Wappen der Schiffmüller

Wappen der Schiffmüller von Hugo Ströhl 1904/1910.

1904 hat der Heraldiker Hugo Gerard Ströhl Wappen der Genossenschaften vorgelegt, die zur künstlerischen Innenausstattung der Versorgungsheimkirche dienten. Das Wappen der Schiffmüller hat folgendes Aussehen:

In Blau eine in silbernem Wasser vor einem grünen Ufer verankerte braune Schiffmühle mit goldenem Mühlrad, das Dach besteckt mit zwei rotsilbernen Fähnchen und von dem Wiener Kreuzschildchen überhöht. Im Wasser schwimmen drei 2:1 gestellte, blaugeschuppte, rotbeflosste Fische mit goldenen Augen.

Literatur

  • Jakob Dont: Das Wiener Versorgungsheim. Eine Gedenkschrift zur Eröffnung. Wien: Verlag der Gemeinde Wien 1904, Taf. V
  • Jakob Dont [Hg.]: Der heraldische Schmuck der Kirche des Wiener Versorgungsheims. Mit dem Anhang: Beschreibung der Siegel der ehemaligen Wiener Vorstädte und Vorort-Gemeinden. Wien: Gerlach & Wiedling 1910, S. 28, Taf. V
  • Christina Spitzbart-Glasl: Feste Wassermühlen und Schiffsmühlen als Bestandteil der Wiener Gewässerlandschaft. In: Máté Tamáska, Csaba Szabó (Hg.): Donau-Stadt-Landschaften. Beiträge der Tagungen in Wien (16.04.2014) und Budapest (23.-24.01.2015). Lit Verlag, Berlin 2016, S. 271-275.
  • Anton Tantner: Die Hausnummern von Wien. Der Ordnung getreue Zahlen. Weitra: Bibliothek der Provinz 2016 (Enzyklopädie des Wiener Wissens, XXIV), S. 51 f.
  • Sabine Bergauer und Gabriele Hrauda: Leben mit der Donau. Schiffmühlen von Wien bis Bratislava. Böhlau, Wien - Köln - Weimar 2011, S. 8-53.
  • Christine Pörner: "Zwischen den Donaubrücken nächst Wien" Eine kulturhistorische Untersuchung über Schiffsmüller und deren Umfeld im 19. Jahrhundert. Dissertation an der Universität Wien, 2000.
  • Hans Smital: Geschichte der Großgemeinde Floridsdorf umfassend die Orte Floridsdorf, Jedlesee, Donaufeld und das Jedlersdorfer Fabriksgebiet.
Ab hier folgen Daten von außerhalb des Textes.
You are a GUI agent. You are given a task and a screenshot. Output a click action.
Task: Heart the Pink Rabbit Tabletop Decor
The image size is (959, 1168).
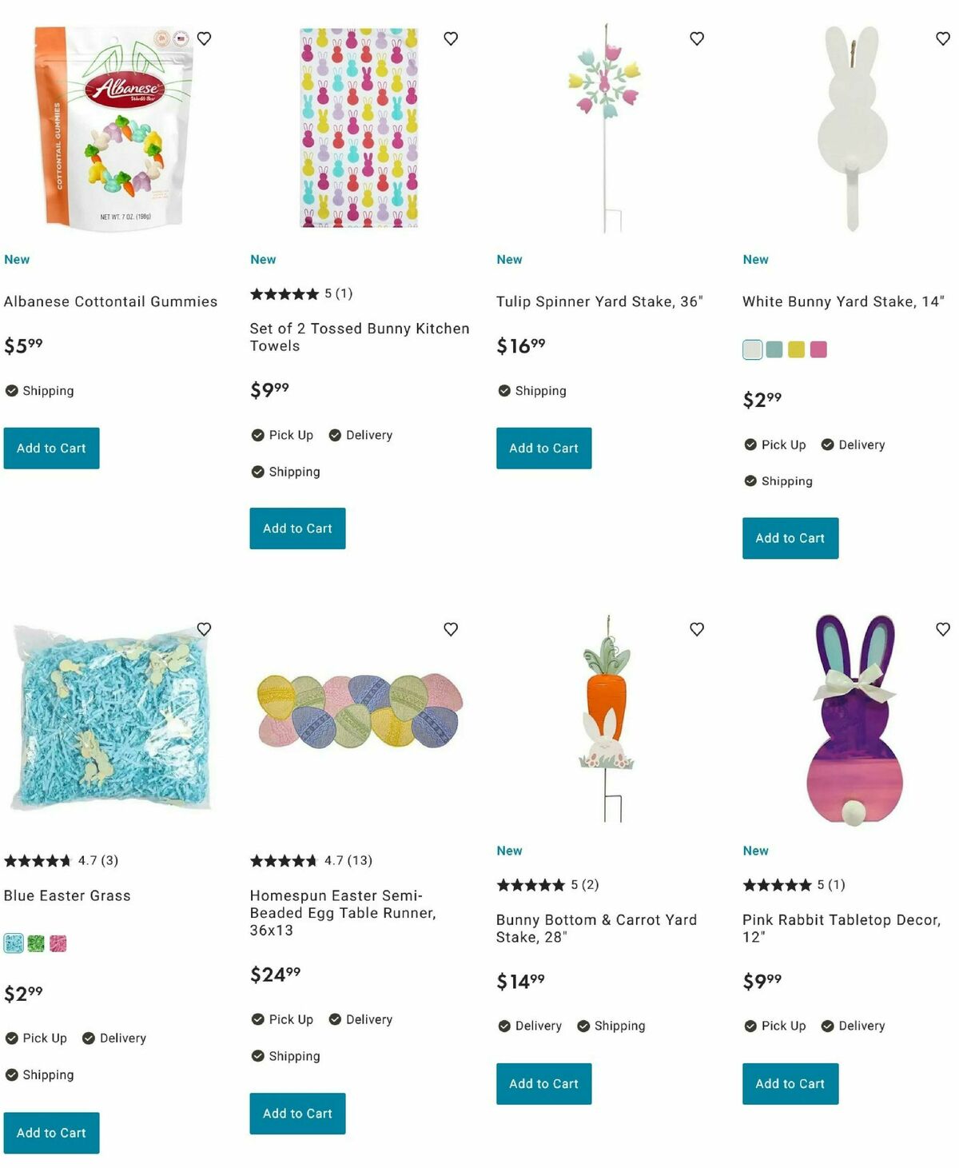point(943,629)
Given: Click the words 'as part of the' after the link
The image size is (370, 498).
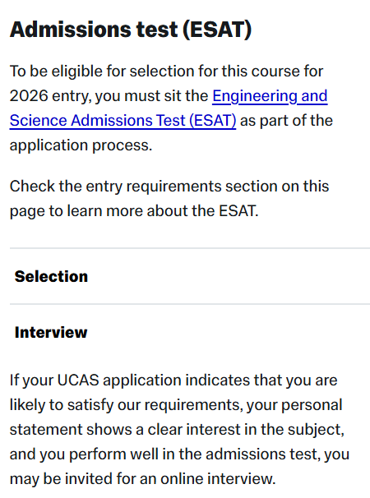Looking at the screenshot, I should click(x=286, y=121).
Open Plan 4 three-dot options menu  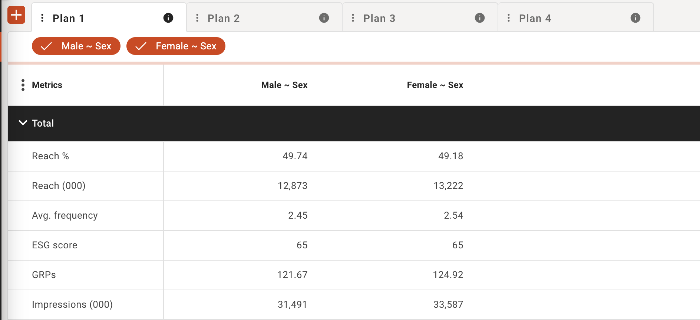click(509, 18)
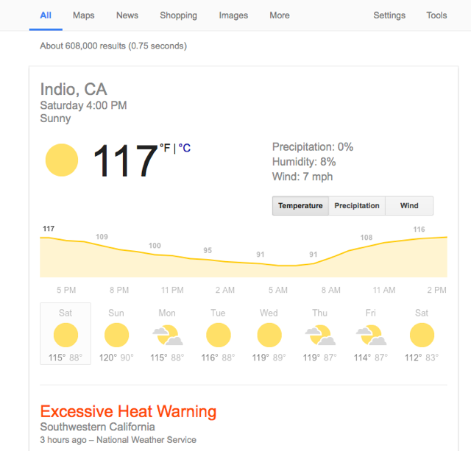Switch graph to Precipitation view
Image resolution: width=471 pixels, height=451 pixels.
click(357, 206)

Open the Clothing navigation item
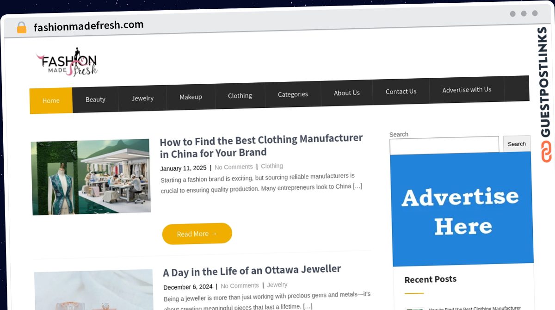coord(240,96)
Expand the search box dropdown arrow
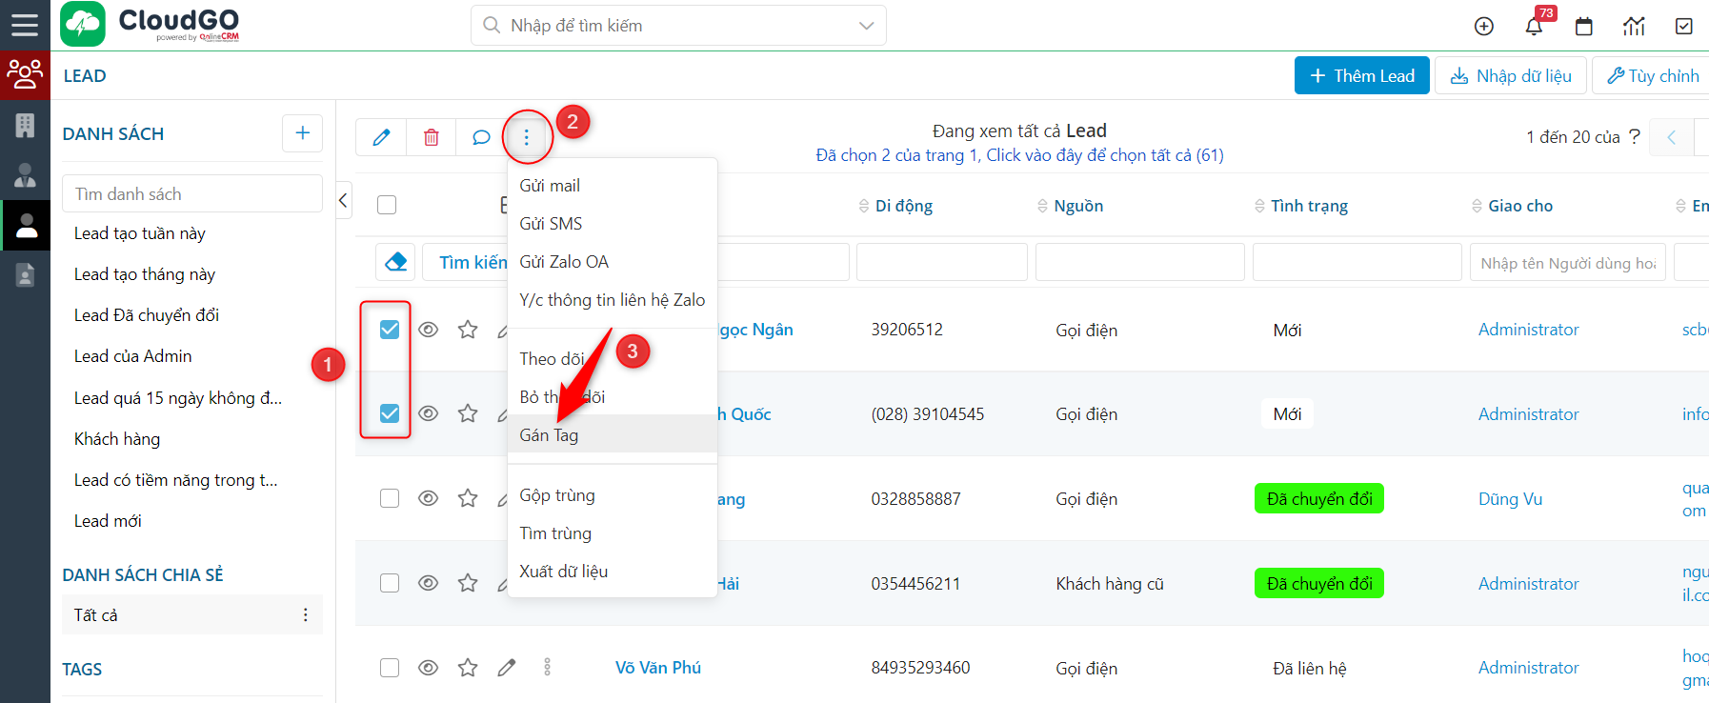The height and width of the screenshot is (703, 1709). pos(866,26)
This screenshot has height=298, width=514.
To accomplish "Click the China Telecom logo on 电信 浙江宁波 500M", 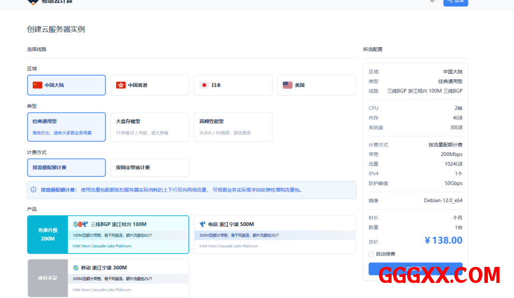I will click(x=202, y=224).
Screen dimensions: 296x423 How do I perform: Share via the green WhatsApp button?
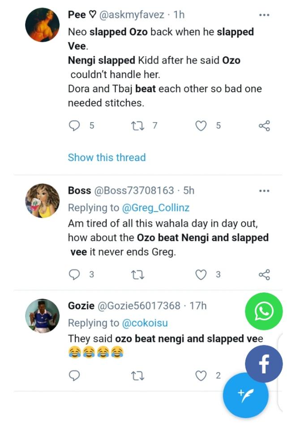pos(264,311)
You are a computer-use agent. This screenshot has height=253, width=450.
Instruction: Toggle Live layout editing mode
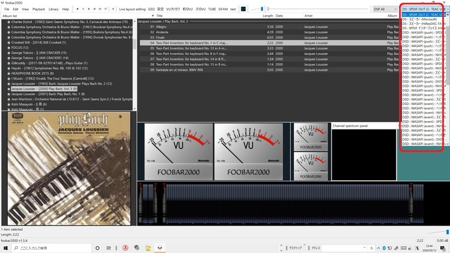click(x=132, y=9)
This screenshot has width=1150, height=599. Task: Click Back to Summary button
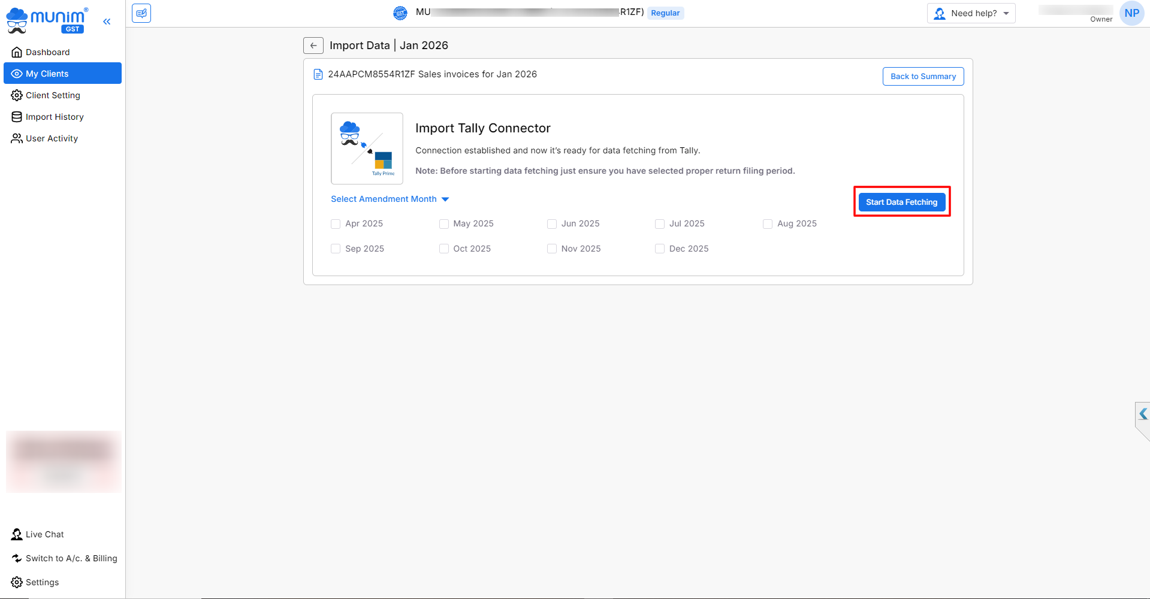click(923, 76)
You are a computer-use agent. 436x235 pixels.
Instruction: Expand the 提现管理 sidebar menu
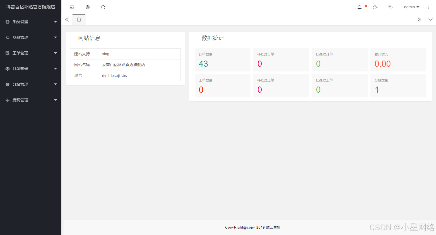[31, 100]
Verlag der Gemeinde, Floridsdorf 1903, S. 192-203, 233-245, 306-315, 333-341.
  • Robert Weissenberger: Wiener Nutzbauten des 19. Jahrhunderts als Beispiele zukunftsweisenden Bauens. Wien [u.a.]: Jugend & Volk 1977 (Wiener Schriften, 38), S. 89 f.
  • Daniela Gräf: Boat Mills in Europe from Early Medieval to Modern Times. Landesamt für Archäologie mit Landesmuseum für Vorgeschichte, Dresden 2006, S. 327-328.